Rows of pointing data =>
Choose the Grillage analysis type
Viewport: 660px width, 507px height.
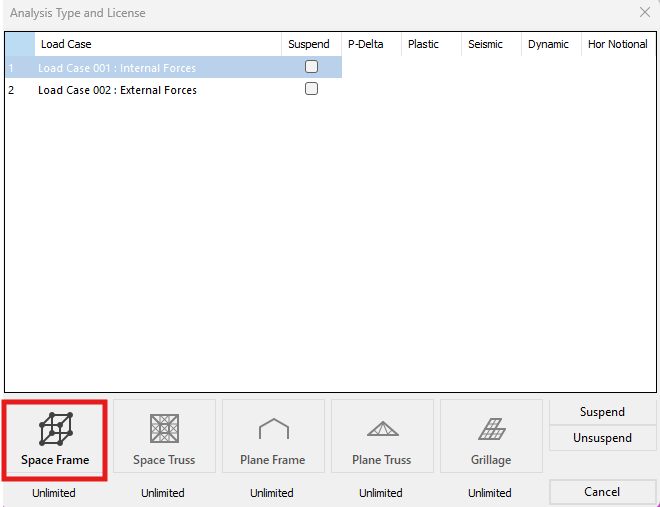(x=491, y=437)
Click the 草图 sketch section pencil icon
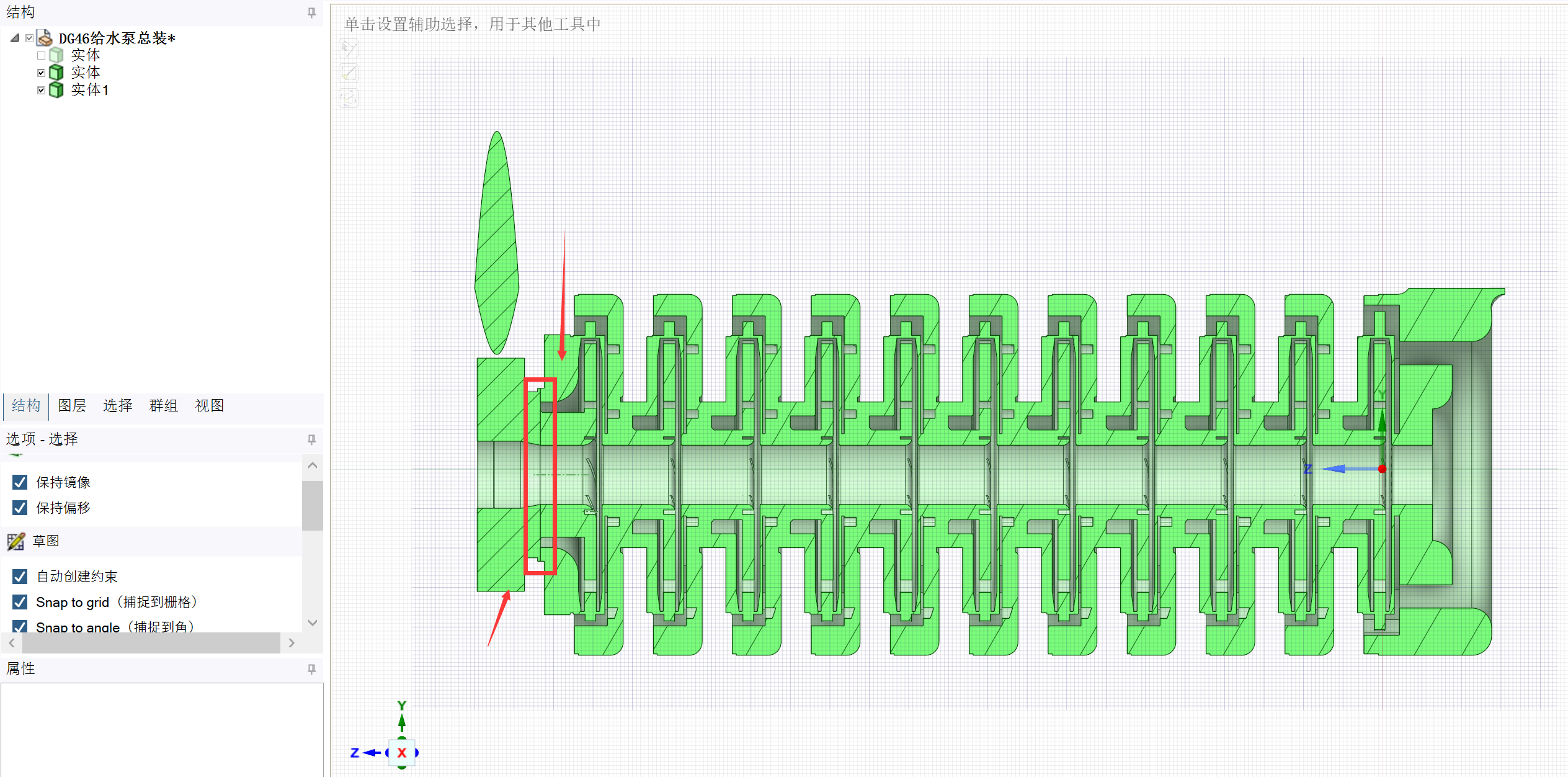Viewport: 1568px width, 777px height. [16, 541]
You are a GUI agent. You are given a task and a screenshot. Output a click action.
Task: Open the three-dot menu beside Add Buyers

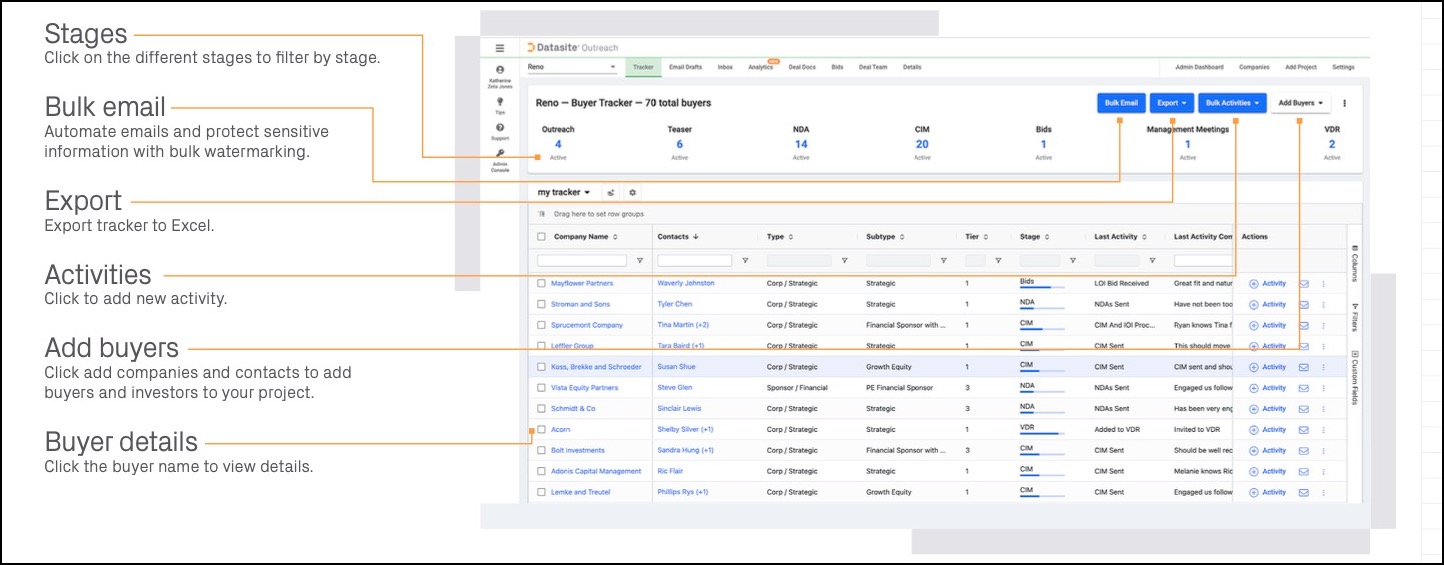[1344, 102]
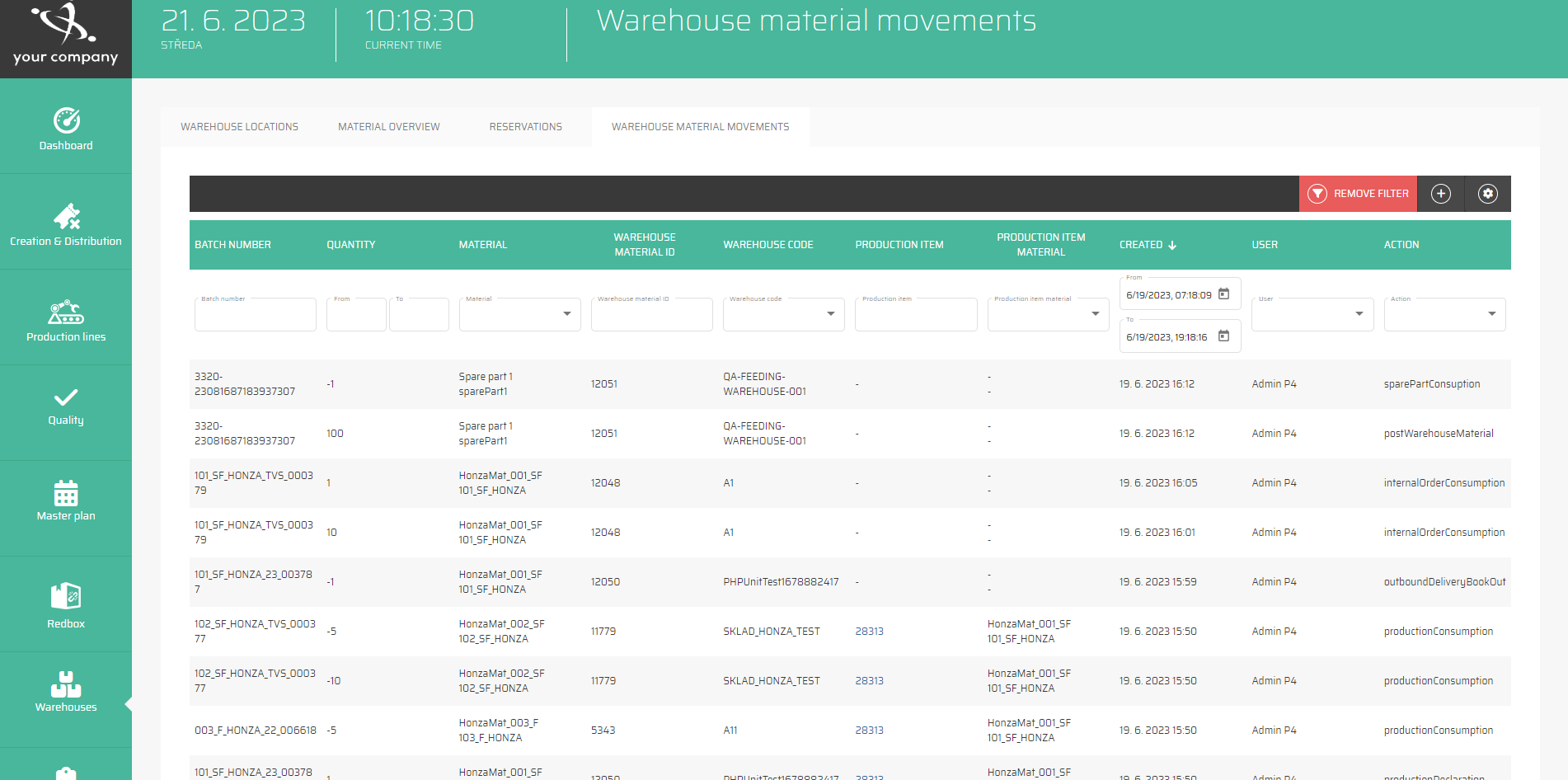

TASK GOAL =>
Write out all these lines again, requests included, and shift every number in the answers (the coordinates, plus the viewport width and height given in one answer) by -84. Leave the pictures out.

WRITTEN RESPONSE =>
Choose the Grillage analysis type
Viewport: 660px width, 507px height.
(x=407, y=353)
Click the 草图 sketch section pencil icon
Viewport: 1484px width, 693px height. [-68, 457]
You are a GUI agent. You are given a task and a screenshot. Output a click action.
Task: Open the three-dot menu beside Add Buyers

[1260, 18]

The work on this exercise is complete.